Немедленно начался розыск. Автора вскоре нашли. Екатерина поручила расследовать дело Степану Ивановичу Шешковскому; это был тайный палач и шпион, находившийся в распоряжении императрицы, свирепый «кнутобойца», имя которого внушало ужар. Узнав о том, что ему грозит опасность, Радищев успел сжечь все оставшиеся у него экземпляры книги, 30 июня его арестовали.
Жена Радищева умерла еще в 1783 г., оставив ему четырех детей. Воспитанием детей руководила сестра их покойной матери Елизавета Васильевна Рубановская. Когда Радищева увезли к Шешковскому, Елизавета Васильевна собрала все свои бриллианты и отослала их ночью со старым слугой к палачу. Таким образом Радищев избежал пытки.

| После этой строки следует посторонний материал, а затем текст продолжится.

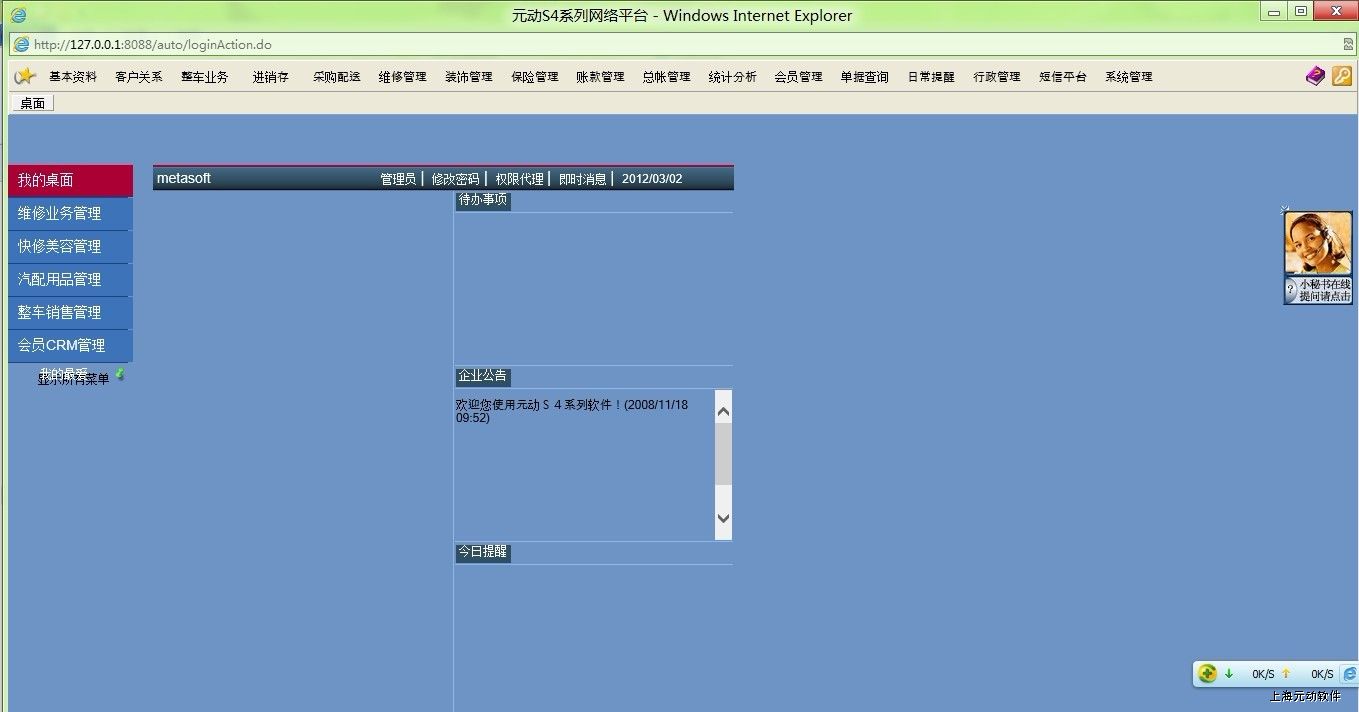Click the green plus accelerator icon
Screen dimensions: 1359x712
pos(1208,674)
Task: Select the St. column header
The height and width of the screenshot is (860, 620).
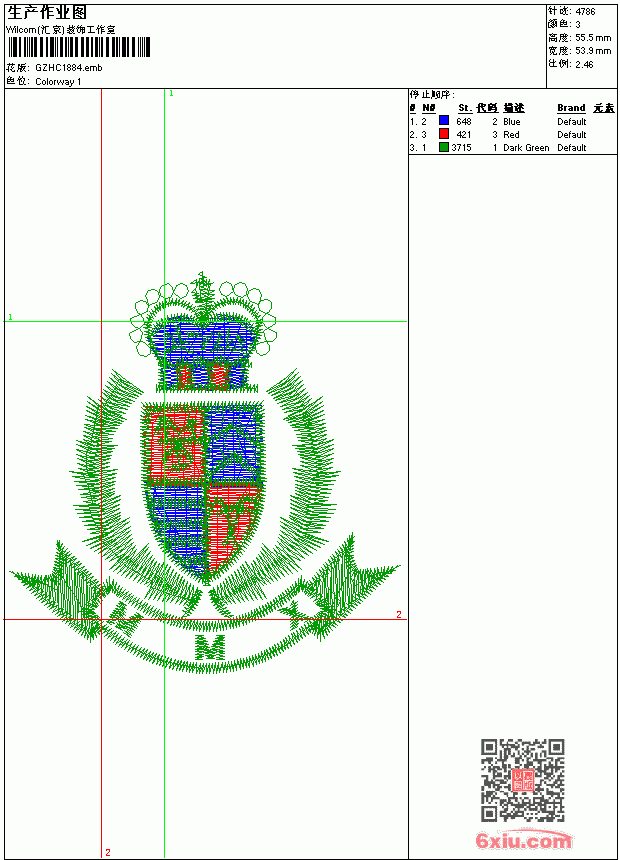Action: (465, 108)
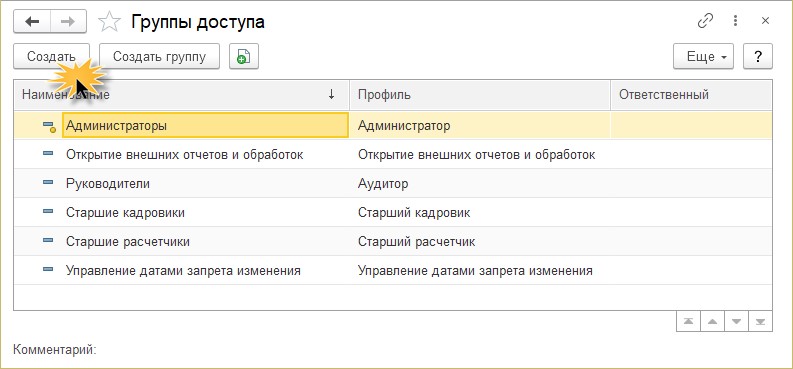Select the Старшие кадровики row
793x369 pixels.
click(392, 213)
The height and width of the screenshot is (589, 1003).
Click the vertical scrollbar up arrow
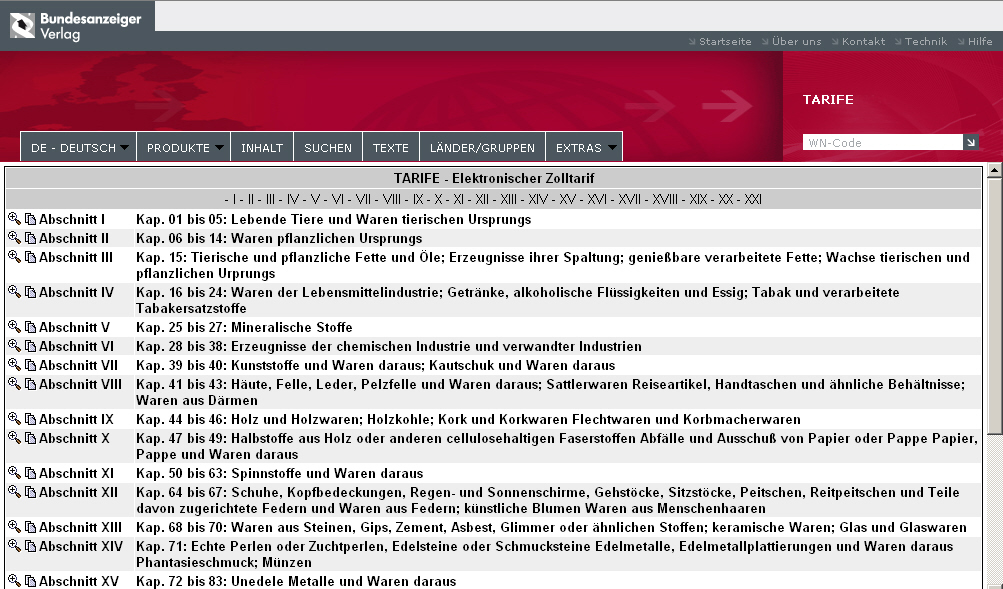[x=994, y=172]
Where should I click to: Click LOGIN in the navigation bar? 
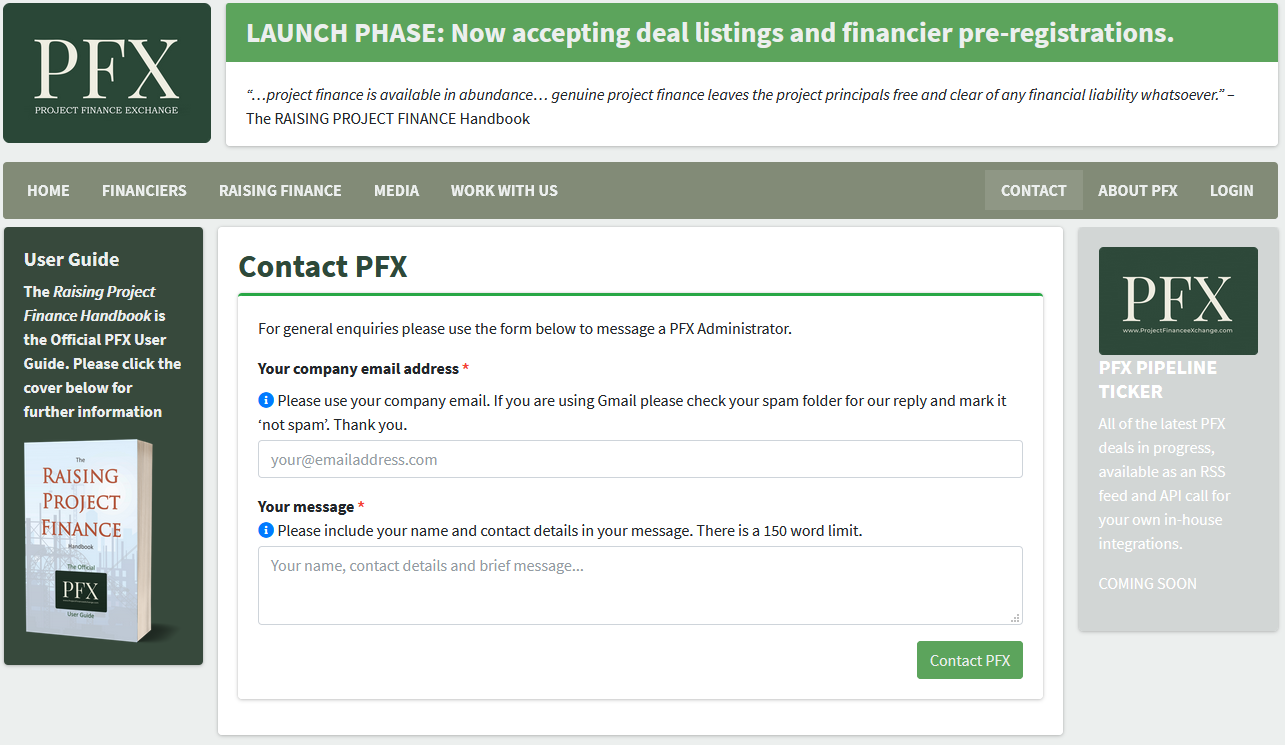pos(1231,190)
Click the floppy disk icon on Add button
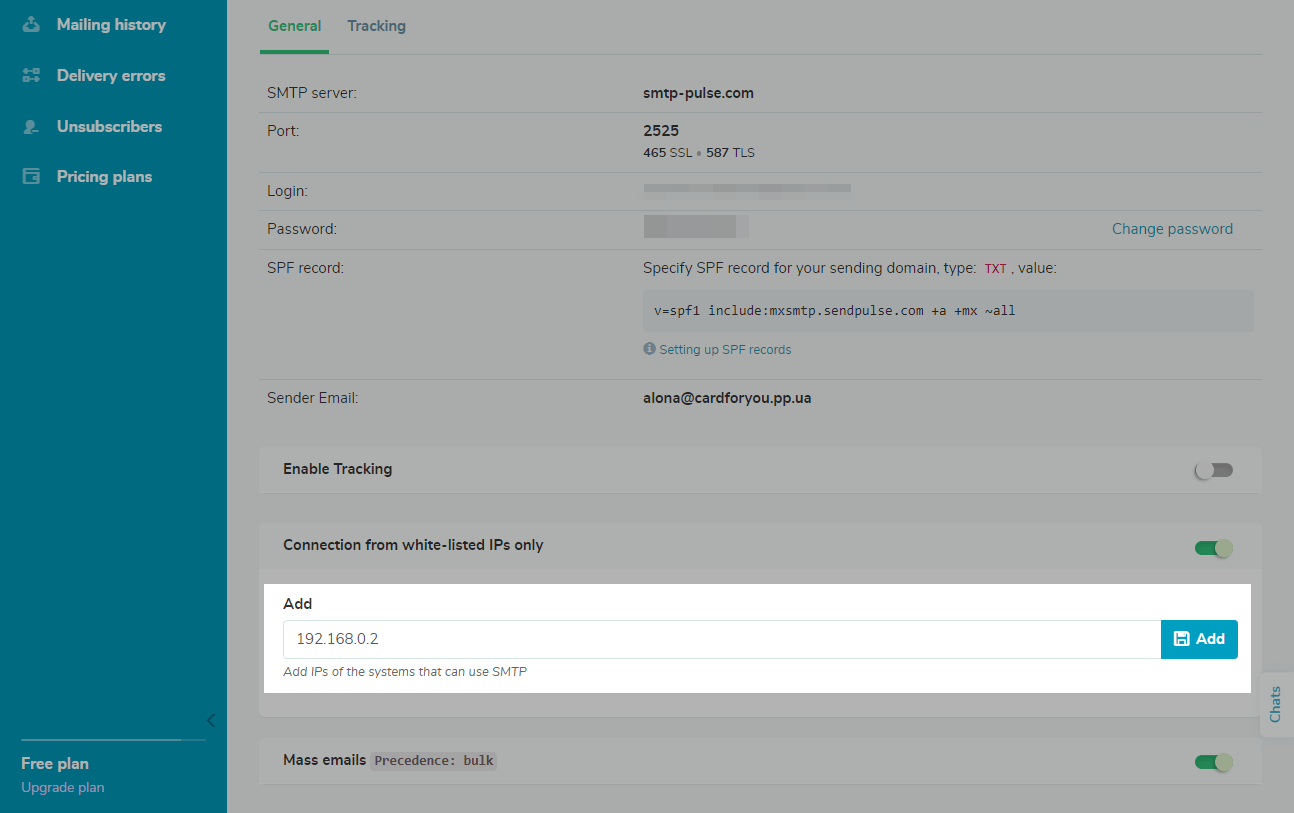Viewport: 1294px width, 813px height. click(x=1181, y=639)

Следствие тянулось меньше месяца. Радищев сидел в Петропавловской крепости и должен был бороться на допросах с Шешковским, действовавшим по подсказке Екатерины. Радищев вел линию самозащиты осторожно, но достаточно твердо. Говоря о его поведении в крепости, нужно помнить, что в условиях тайного следствия, которое вел палач, «кнутобойца» Шешковский, превратить допросы в средство пропаганды революционных идей было невозможно. Радищев был без сомнения потрясен всем случившимся с ним, хотя он знал о возможности такой участи еще тогда, когда писал книгу; недаром он обращался к царю словами странницы-истины: «Блюдись и не дерзай его казнити, яко общего возмутителя. Призови его, угости его, яко странника. Ибо всяк, порицающий царя в самовластии его, есть странник земли, где все перед ним трепещет» (глава «Спасская Полесть»). Перед Радищевым во время следствия стояли три задачи: во-первых, не запутать в дело никого, кроме себя, во-вторых, избавить от опасности своих детей, в-третьих, по возможности, обмануть Шешковского или, вернее, Екатерину, руководившую делом, и спасти себя. Первую задачу он выполнил блестяще: ни один человек не был назван им, «соучастников» обнаружено не было, хотя в случае иного поведения Радищева можно было бы установить целую группу людей, в среде которых Радищев проповедовал свои идеи. Что же касается самозащиты, то Радищев вел ее в высшей степени умно, и в то же время не поступаясь самым главным. Он доказывал, что его книга — только обычное литературное произведение, вроде Стерна или Рейналя, не более. Он топил свои показания в покаянных словах, рассчитанных на уровень понимания Екатерины. Он бранил себя как мог: он явно не хотел легко дать себя съесть тиранам, которых он ненавидел; ему надо было обязательно Вырваться из их пут. При этом на поддержку извне он рассчитывать не мог; ему оставалось полагаться только на себя. Но отказаться от Главного он не хотел, — и не сделал этого. Он не отрекся от мыслей о свободе крестьян, о реакционной роли царской цензуры.